■ Extracted text:
===============

As the U.S. economy rebounds, the roofing industry’s workforce challenges continue to be exacerbated by an increase in demand for roofing services, competition from high unemployment compensation and stimulus checks, some workers’ fears of returning to work, and lack of childcare options after the COVID-19 pandemic. And many business owners are struggling to entice workers to come back to work.
Some governors are offering back-to-work bonuses to combat these challenges and not using the federal government’s enhanced unemployment insurance benefits. Some large businesses also are offering workers signing bonuses, but that is not necessarily a viable option for small businesses. However, thanks to an obscure federal tax credit, it could be.
The nonrefundable Work Opportunity Tax Credit allows employers that hire qualified individuals to claim a tax credit equal to a portion of those workers’ wages. Eligible individuals include recipients of federal benefits such as the Supplemental Nutrition Assistance Program and Temporary Assistance for Needy Families, as well as ex-felons, qualified veterans and other long-term unemployed individuals.
The Work Opportunity Tax Credit has been around since 1996 and recently was extended through 2025. The credit reduces the amount of federal taxes owed and may be a useful tool for employers that wish to entice workers with hiring bonuses.
How it works
The Work Opportunity Tax Credit is calculated as a percentage of qualified wages paid to an employee during his or her first year of employment up to a statutory maximum and for an employee who has worked at least 120 hours during his or her first year of employment. If an employee worked at least 400 hours during his or her first year, an employer may claim a credit equal to 40% of that employee’s qualified wages up to the maximum amount allowed. If an employee worked between 120 and 399 hours, the employer may claim a credit equal to 25% of the employee’s qualified wages.

===============

■ Study material:

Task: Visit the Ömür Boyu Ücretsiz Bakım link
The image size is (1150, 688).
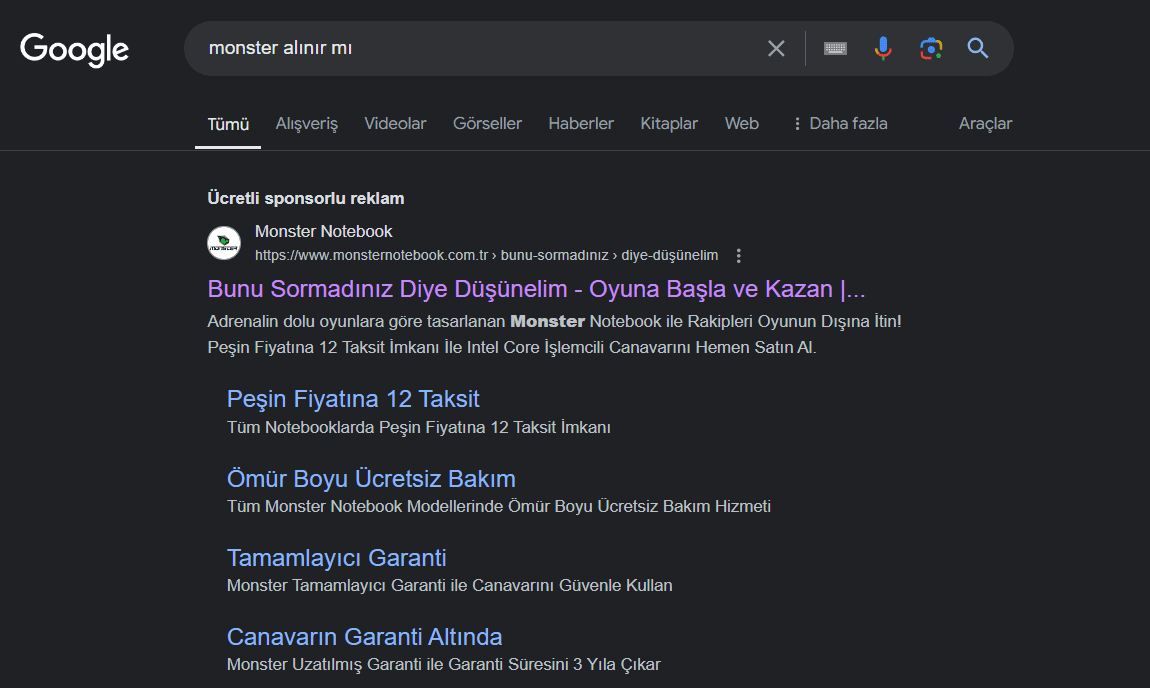Action: (371, 478)
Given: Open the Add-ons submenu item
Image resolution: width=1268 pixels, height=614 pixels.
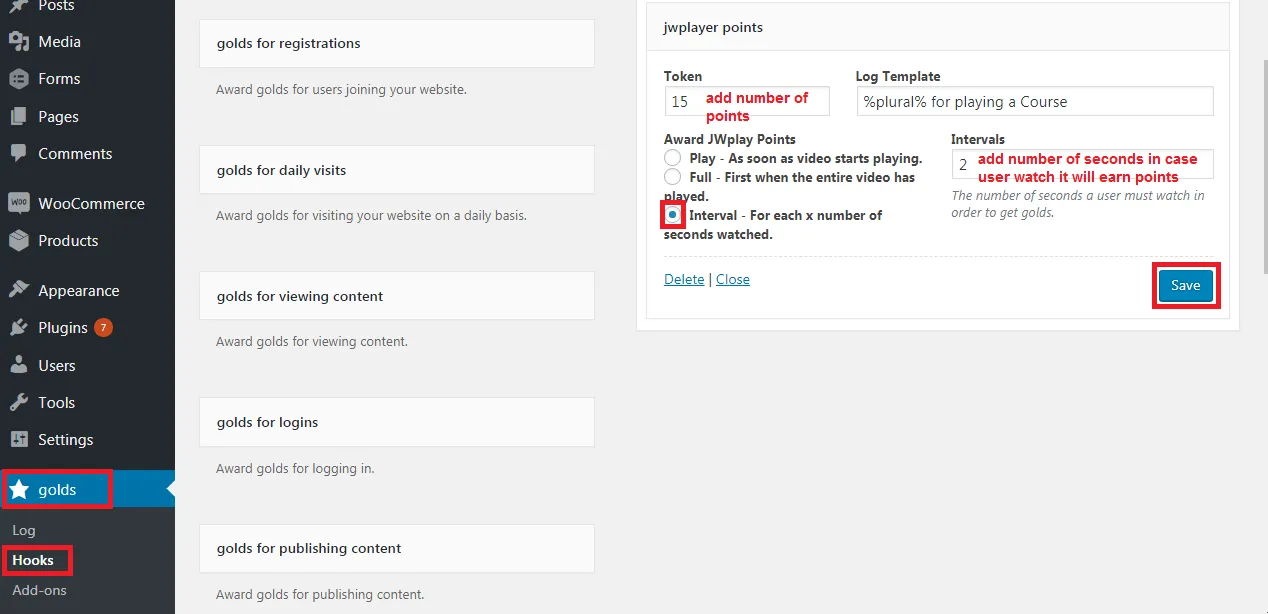Looking at the screenshot, I should pyautogui.click(x=40, y=590).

===============

■ Work instructions:
In the passage on the Work Opportunity Tax Credit, reproduce the part starting with "As the U.S." and going on through "it could be.", substituting "construction" for every occurrence of "roofing".

■ Written response:
As the U.S. economy rebounds, the construction industry’s workforce challenges continue to be exacerbated by an increase in demand for construction services, competition from high unemployment compensation and stimulus checks, some workers’ fears of returning to work, and lack of childcare options after the COVID-19 pandemic. And many business owners are struggling to entice workers to come back to work.
Some governors are offering back-to-work bonuses to combat these challenges and not using the federal government’s enhanced unemployment insurance benefits. Some large businesses also are offering workers signing bonuses, but that is not necessarily a viable option for small businesses. However, thanks to an obscure federal tax credit, it could be.